A full backup is a size of data operation that can't be skipped or deferred, and can take some time complete. The time it takes to complete depends on the size of data, the number of databases, and the workload intensity on the primary databases. A full backup can noticeably delay initial seeding, and can either delay or prevent a failover operation on a new instance shortly after a failover.

Log Replay Service

Databases migrated to Azure SQL Managed Instance by using the Log Replay Service (LRS) can't be added to a failover group until the cutover step is executed. A database migrated with LRS is in a restoring state until cutover, and databases in a restoring state can't be added to a failover group. Attempting to create a failover group with a database in a restoring state delays creating the failover group until the database restore completes.

Transactional replication

Using transactional replication with instances that are in a failover group is supported. However, if you configure replication before adding your SQL managed instance into a failover group, replication pauses when you start to create your failover group, and replication monitor shows a status of Replicated transactions are waiting for the next log backup or for mirroring partner to catch up. Replication resumes once the failover group is created successfully.

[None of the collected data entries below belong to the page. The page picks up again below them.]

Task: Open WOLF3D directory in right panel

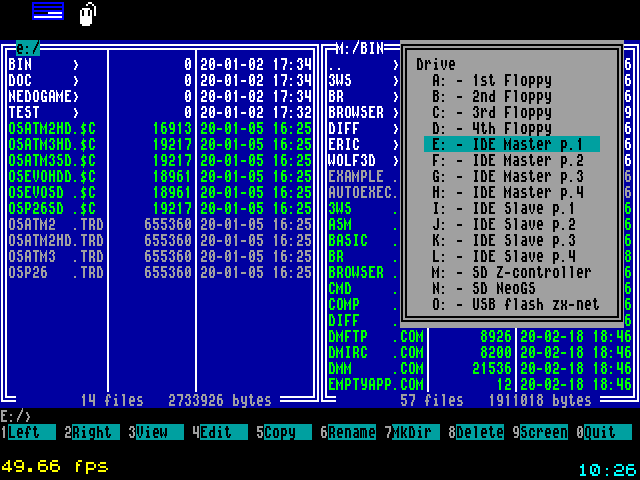Action: point(352,160)
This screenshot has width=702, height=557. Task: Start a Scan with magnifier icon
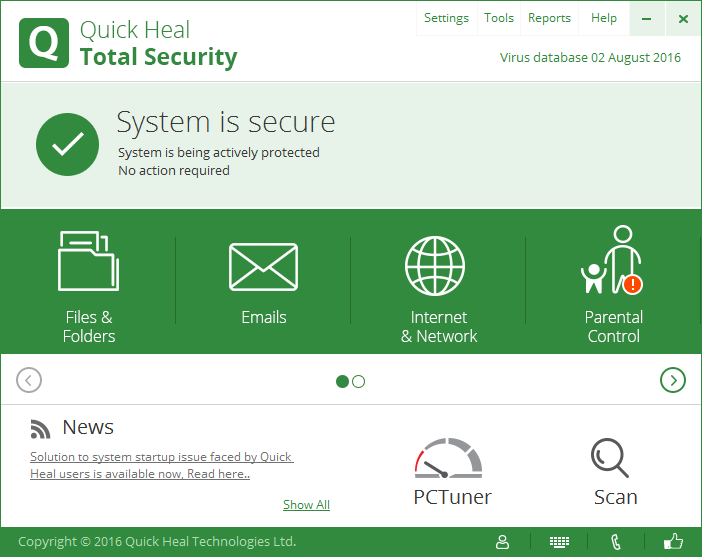click(x=614, y=471)
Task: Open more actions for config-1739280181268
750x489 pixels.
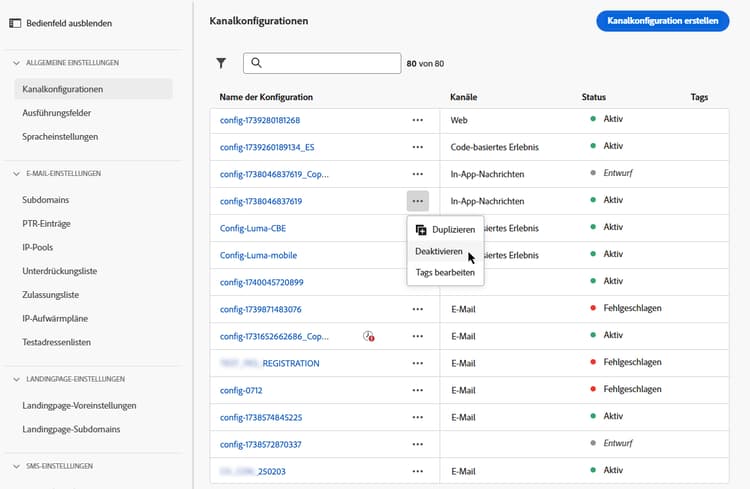Action: (417, 120)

If a publisher or distributor SQL managed instance is in a failover group, the SQL managed instance administrator must clean up all publications on the old primary and reconfigure them on the new primary after a failover occurs. Review the transactional replication guide for the step of activities that are needed in this scenario.

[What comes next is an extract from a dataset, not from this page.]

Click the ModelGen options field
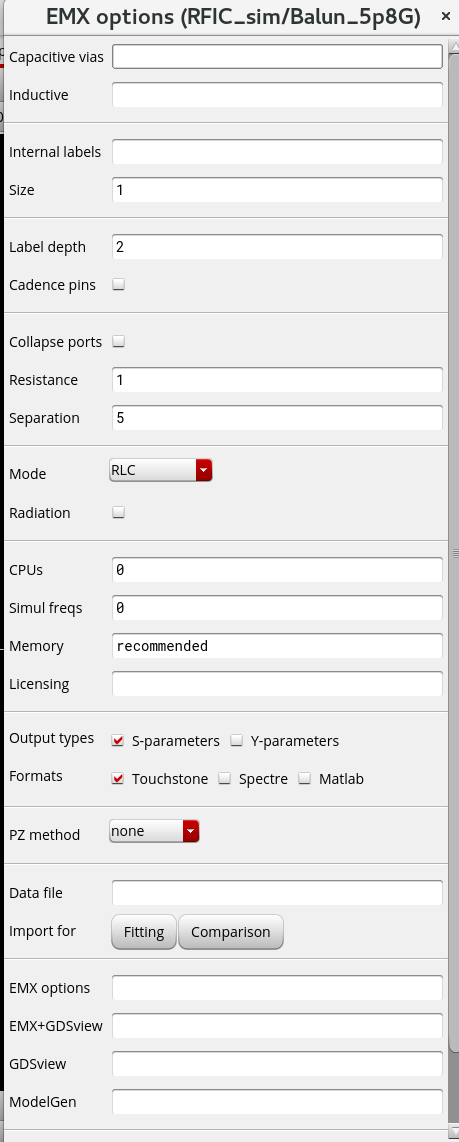 277,1102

Permissions and limitations

Review a list of permissions and limitations before configuring a failover group.

Programmatically manage failover groups

Failover groups can also be managed programmatically using Azure PowerShell, Azure CLI, and REST API. Review configure failover group to learn more.

Disaster recovery drills

The recommended way to perform a DR drill is using the manual planned failover, as per the following tutorial: Test failover.

Performing a drill using forced failover is not recommended, as this operation doesn't provide guardrails against the data loss. Nevertheless, it's possible to achieve data lossless forced failover by ensuring the following conditions are met prior to initiating the forced failover:

  • The workload is stopped on the primary managed instance.
  • All long running transactions have completed.
  • All client connections to the primary managed instance have been disconnected.
  • Failover group status is 'Synchronizing'.

Please ensure the two managed instances have switched roles and that the failover group status has switched from 'Failover in progress' to 'Synchronizing' before optionally establishing connections to the new primary managed instance and starting read-write workload.

To perform a data lossless failback to the original managed instance roles, using manual planned failover instead of forced failover is strongly recommended. To proceed with forced failback:

  • Follow the same steps as for the data lossless failover.
  • Longer failback execution time is expected if the forced failback is executed shortly after the initial forced failover is completed, as it has to wait for completion of outstanding automatic backup operations on the former primary managed instance.